Old school Easter eggs.

Matt Prior: is the sports car king’s throne still safe?

It takes me almost another week to work out what’s sitting on my shoulder, reminding me why I didn’t utterly fall for the new Carrera S despite being exceptionally impressed by it. 

I don’t mind that it’s less exciting than some rivals – like a Mercedes-AMG GT or Aston Martin Vantage – for the very good reason that it is a more polished, rounded proposition than those. 

And then, mid-What Car? Awards, oddly enough, I realised: that little nagging doubt was the mere existence of the Alpine A110

I know, they’re not really rivals. But I’ve had colleagues who have said the Alpine A110 is the car they’ve been waiting their entire careers for. It’s a car that takes the things that were great about the original 911 and distils them into a modern package, which is more compact than a modern 911, less powerful than a modern 911 and less grippy than a modern 911, so has more approachable limits. And at a stroke has made a 911 feel more like a Mercedes SL than it does a small sports coupé. 

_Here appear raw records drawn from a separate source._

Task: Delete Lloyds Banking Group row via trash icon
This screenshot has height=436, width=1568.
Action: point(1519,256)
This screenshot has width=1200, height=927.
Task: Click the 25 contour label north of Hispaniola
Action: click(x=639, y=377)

That’s not to say the Alpine A110 is a perfect car, or a better car than a 911. I suspect it isn’t. It has more roll so less traction, no limited-slip differential and, most importantly, it doesn’t steer with the same precision and response as the Porsche. There’s more lean and float and less accuracy, and of course it’s only got four cylinders. 

But there’s something about the purity in the way the A110 does things that’s just so compelling. A bit like the Toyota GT86 and the Morgan 3 Wheeler, of course there are compromises and things they don’t have, because they don’t weigh much, and because their focus is on something else: tactile response, feel, amusement. And so you’re compelled to love them because of what they don’t get, rather than in spite of it. 

The 911 is the no-compromise, do-everything mainstream take, and there’s nothing intrinsically wrong with that; it’s a technically superior car to the Alpine. It steers, goes, rides, stops, grips and slides fabulously. 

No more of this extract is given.